The maximum speed of the block will be at x=0, which means when the block reaches maximum speed its potential energy is 0.

$\begin{array}{r}\mathrm{E}=\mathrm{K}+0\\ \frac{1}{2}{\mathrm{KA}}^2=\frac{1}{2}{\mathrm{mv}}^2\\ {\mathrm{KA}}^2={\mathrm{mv}}_{max}^2\\ {\mathrm{v}}_{max}^2=\frac{{\mathrm{KA}}^2}{\mathrm{m}}\\ {\mathrm{v}}_{max}=\sqrt{\frac{{\mathrm{KA}}^2}{\mathrm{m}}}\\ {\mathrm{v}}_{max}=A\sqrt{\frac{\mathrm{k}}{\mathrm{m}}}\\ {\mathrm{v}}_{max}=0.040\times \sqrt{\frac{450}{0.50}}\\ {\mathrm{v}}_{max}=1.20\mathrm{m}/\mathrm{s}\end{array}$

We know that,

$\mathbf{E}\mathbf{=}{\mathbf{U}}_{\mathbf{s}}\mathbf{+}\mathit{K}$

Hence,

b)

$\begin{array}{r}\frac{1}{2}K{A}^2=\frac{1}{2}K{x}^2+\frac{1}{2}m{v}^2\\ K{A}^2=K{x}^2+m{v}^2\\ v^2=\frac{K\left(A^2-x^2\right)}{m}\\ v=\pm \sqrt{\frac{K\left(A^2-x^2\right)}{m}}\\ v=\pm \sqrt{\frac{450\times \left((0.040{)}^2-(-0.015{)}^2\right)}{0.50}}=\pm 1.11\mathrm{m}/\mathrm{s}\end{array}$

c)

We know that maximum acceleration is x=A when speed is equal to 0.

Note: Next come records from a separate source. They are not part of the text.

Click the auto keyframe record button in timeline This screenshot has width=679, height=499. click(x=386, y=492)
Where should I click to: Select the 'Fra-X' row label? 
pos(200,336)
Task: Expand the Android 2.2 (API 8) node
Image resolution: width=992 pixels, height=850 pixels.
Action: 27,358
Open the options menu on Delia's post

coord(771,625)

$\begin{array}{l}-\mathrm{kx}={\mathrm{ma}}_{\mathrm{x}}\\ {\mathrm{a}}_{\mathrm{x}}=\frac{-\mathrm{Kx}}{\mathrm{m}}\end{array}$

Maximum acceleration will be x= A

$\begin{array}{r}\left|a_{x,max}\right|=\frac{|-\mathrm{KA}|}{m}\\ \left|a_{x,max}\right|=\frac{|-\mathrm{KA}|}{\mathrm{m}}\\ {\mathrm{a}}_{\mathrm{x},max}=\frac{450\times 0.040}{0.50}=36\mathrm{m}/{\mathrm{s}}^2\end{array}$

d)

We know that,

$\begin{array}{r}{a}_x=\frac{-Kx}{m}\\ a_x=\frac{-450\times -0.015}{0.50}=+13.5\mathrm{m}/{\mathrm{s}}^2\end{array}$

e)

The total mechanical energy of the glider at any point in its motion is,

$\mathit{E}\mathbf{=}\frac{\mathbf{1}}{\mathbf{2}}\mathit{K}{\mathit{A}}^{\mathbf{2}}$

$\begin{array}{l}E=\frac{1}{2}\times 450\times {\left(0.040\right)}^2\\ E=036J\end{array}$

Hence,

1. The maximum speed of the glider is 1.20 m/s.
2. The speed of the glider when x= -0.015 m is 1.11 m/s.
3. The magnitude of the maximum acceleration of glider is 36 $m/s^2$.
4. The acceleration of the glider at x=-0.015 m is +13.5 $m/s^2$.
5. The total mechanical energy of the glider at any point in its motion is 0.36 J.